While the results of this study have not been finalized, researchers are focused on the implications this intervention may have on the levels of reported crime, community trust in the police, and citizens’ overall sense of security.
In the sections that follow, the brief outlines YIDO’s decision to partner with the researchers, their working relationship, and recommendations for future researcher / implementing partner collaborations. This brief is based on interviews with researcher Robert Blair and Ronald Ruyombya, Head of Policing Strategy Analysis and Practice at YIDO.
Decisions to Partner with the Research Team
For YIDO, the decision to partner with the research team was an easy one—according to Ruyombya, “[YIDO was] able to bring in outside expertise to investigate an important question while also increasing expertise within our own organization.” Because the researchers came in with their own funding from the EGAP Metaketa Initiative, it made the partnership possible and, as a result, “some of the staff learned a lot from working with [the research team].” The research team set high expectations for the quality of the project and, after working with them, Ruyombya said that YIDO staff had new ideas about how to scale the project into additional studies.
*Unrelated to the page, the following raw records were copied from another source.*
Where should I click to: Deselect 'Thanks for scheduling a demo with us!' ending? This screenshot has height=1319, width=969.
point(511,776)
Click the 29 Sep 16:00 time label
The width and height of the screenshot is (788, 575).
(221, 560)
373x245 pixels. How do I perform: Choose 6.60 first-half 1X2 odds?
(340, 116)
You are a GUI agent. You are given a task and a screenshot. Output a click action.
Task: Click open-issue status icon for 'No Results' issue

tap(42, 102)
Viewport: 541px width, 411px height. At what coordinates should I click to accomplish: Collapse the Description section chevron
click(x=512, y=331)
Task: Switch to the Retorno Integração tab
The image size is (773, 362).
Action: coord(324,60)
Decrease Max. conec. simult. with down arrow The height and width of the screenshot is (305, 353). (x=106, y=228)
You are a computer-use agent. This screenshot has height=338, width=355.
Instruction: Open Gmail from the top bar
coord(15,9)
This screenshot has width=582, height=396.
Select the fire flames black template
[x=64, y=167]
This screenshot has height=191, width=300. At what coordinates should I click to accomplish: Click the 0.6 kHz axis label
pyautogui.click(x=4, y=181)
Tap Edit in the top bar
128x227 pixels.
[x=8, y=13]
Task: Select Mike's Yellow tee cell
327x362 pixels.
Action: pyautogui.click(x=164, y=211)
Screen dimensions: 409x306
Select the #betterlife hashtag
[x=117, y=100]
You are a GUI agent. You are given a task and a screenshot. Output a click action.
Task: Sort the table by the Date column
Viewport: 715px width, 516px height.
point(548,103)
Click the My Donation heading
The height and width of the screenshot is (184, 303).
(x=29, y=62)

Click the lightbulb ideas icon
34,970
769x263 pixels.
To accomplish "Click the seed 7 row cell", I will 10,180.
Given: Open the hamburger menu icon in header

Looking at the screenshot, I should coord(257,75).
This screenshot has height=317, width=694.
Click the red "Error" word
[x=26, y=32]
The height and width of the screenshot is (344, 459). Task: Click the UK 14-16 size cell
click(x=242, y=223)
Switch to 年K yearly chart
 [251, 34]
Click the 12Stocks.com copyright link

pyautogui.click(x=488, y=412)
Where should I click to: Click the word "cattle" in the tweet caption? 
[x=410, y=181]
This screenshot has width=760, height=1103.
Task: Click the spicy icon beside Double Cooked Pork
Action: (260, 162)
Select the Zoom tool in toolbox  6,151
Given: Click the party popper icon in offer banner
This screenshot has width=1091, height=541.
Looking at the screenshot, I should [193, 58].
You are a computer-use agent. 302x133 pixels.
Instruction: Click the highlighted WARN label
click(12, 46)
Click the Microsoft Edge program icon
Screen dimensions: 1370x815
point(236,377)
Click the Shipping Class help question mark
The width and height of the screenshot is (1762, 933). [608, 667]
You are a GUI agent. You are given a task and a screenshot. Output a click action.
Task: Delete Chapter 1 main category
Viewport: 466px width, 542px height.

YIDO and the research team worked together to develop training manuals and worked with Ugandan police officials to ensure that officers would be properly trained to go door-to-door. During their visits, officers would have conversations with citizens about issues such as sports, their daily lives, and other topics unrelated to crime. Before this, Ruyombya explained, police officers would only go door-to-door when looking for information about criminals. “But the idea of asking police officers to talk to villagers about, for example, the premier football game, and not just ask for criminal information [created a] continuous feeling in community members that the police are not harassing them and that they can go to the police more to report [crimes],” Ruyombya added. This was a revelation for YIDO staff, who were used to working with and training police officers to focus only on criminal activity.
Working with the Team
The research team and YIDO were in regular contact throughout the project, which created strong communication channels and mitigated many issues that could have arisen. Additionally, according to Blair, YIDO was especially pivotal in cementing relations with the Ugandan National Police, sometimes waiting for hours at police headquarters to get meetings with officials.
Managing the logistics of the implementation proved challenging at times. For example, the research team had to be aware of the limited financial and personnel capacity of their implementing partners and the often complicated relationship with Ugandan police, where it can be difficult to get approval for studies on policing and administrative hiccups can set a project back. YIDO helped set up meetings with police officials to share details of the project in order to develop a rapport between them and the research team. Ruyombya explained that most of this rapport building was done by clearly expressing the goals of the project and establishing trust in the research team.
Many of the realities and limitations of on-the-ground policing became apparent while working with YIDO. For example, the research team originally planned to include night patrols as part of the study but, after discussing this option with YIDO staff, they understood that it was not feasible due to a shortage of officers and for security reasons.
Dissemination of Findings
While the data is still being analyzed, Blair mentioned that the intervention would likely yield null results. This may be due to the short timeline of the intervention and measuring outcomes at a less-than-ideal time. However, Ruyombya added that anecdotally, the intervention may still make a difference, especially for particularly vulnerable groups. Ruyombya explained that he expected to see a positive change for women facing domestic violence or children reporting rights violations.
In reflecting on the project, Blair said that if they were to do the project again, it would be beneficial for the research team to have a more constant presence on the ground early in the intervention. “A couple of times we went and the project had more or less stagnated; it would have been good to find out that information and to have someone on the ground earlier,” Blair stated.
Blair also added that they might have seen a higher rate of compliance among officers if they had provided a greater incentive for compliance. Ruyombya agreed, saying that they were asking the few officers who were in some precincts to take on a lot of extra work for no extra compensation.
Lastly, Blair suggested that having a longer timeline for the project would have been helpful in two key ways. First, it would have been useful to have more time to develop the relationship with the Ugandan police. The process of approvals was complicated and involved multiple offices, and the project team often had to really hustle to stick to the timeline. Second, if the experiment had run longer, results may have been more significant, but due to the short timeframe, it was hard to expect genuine change.